The history of the bow tie may be murky, but unlike the wheel or gravity, it's recent enough for us to identify with, and even understand. Like most beginnings, the first signs of a bow tie came from necessity. In the 17th century, a young, ambitious fellow named Derek (real name unknown), who was a popular, sexually active Croatian mercenary during the Prussian Wars, needed something to hold together the opening of his 17th century shirt. To do this, he used a knotted piece of fabric - a look which caught on so rapidly, Sir Walter Topbuttön was right to feel his solution was completely overlooked.
French soldiers brought the look back home with them and in classic fashion, claimed it as their own.
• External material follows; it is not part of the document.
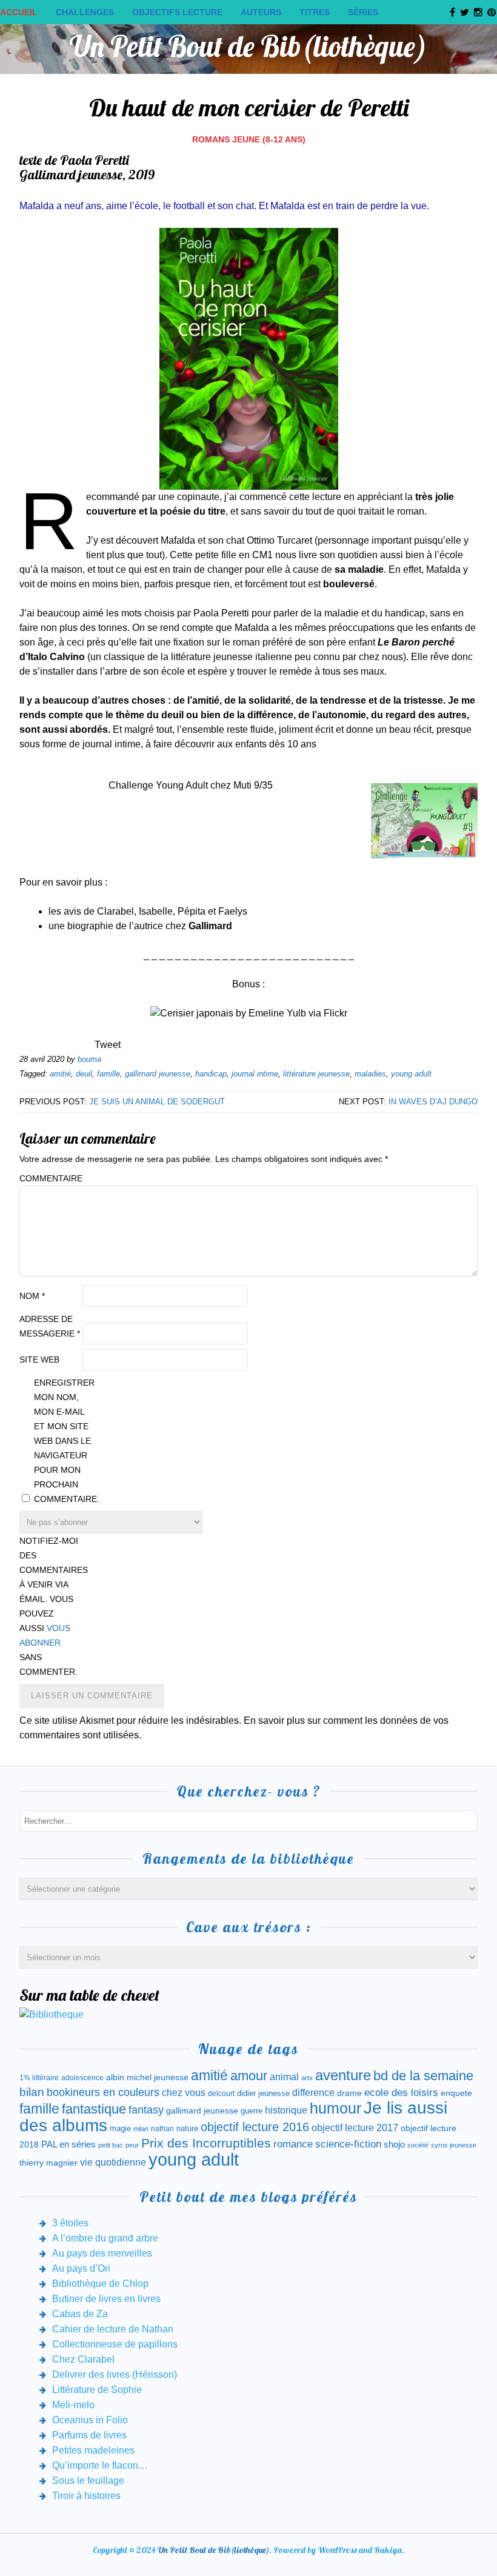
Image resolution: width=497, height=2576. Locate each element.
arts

Although, in a nod to Derek and the Croats, they did call them Cravats which came from the French word for Croat. Once Cravats hit Paris, they went main stream among the upper class and were adorning necks everywhere for many years to come.
Long after Derek had passed, the cravat evolved into the bow tie from the search of something that could be perfectly symmetrical and decorative. In 1886 Pierre Lorillard cemented its importance when he designed the tuxedo with a black bow tie as the centre point, which led to the phrase Black Tie Attire.
Since then, fashion of course has changed, repeated and shifted again and again. It went from a common accessory both for the upper and lower middle class, to flashy and showy, to political, back to formal, and then to casual again - then repeated those phases in a different order. Everyone from James Bond to Bill Nye, Sinatra to Pee Wee, and Rihanna to JT has sported a bow tie, and pulled it off well. Imagine if Derek could see what he started.
Cursor & Thread is so excited to be a part of bringing what was previously reserved for formal wear, back to everyday, casual, grabbing coffee, tinkering with the car wear. What was born out of necessity, has now been modified to be one of the most iconic accessories for men of all time.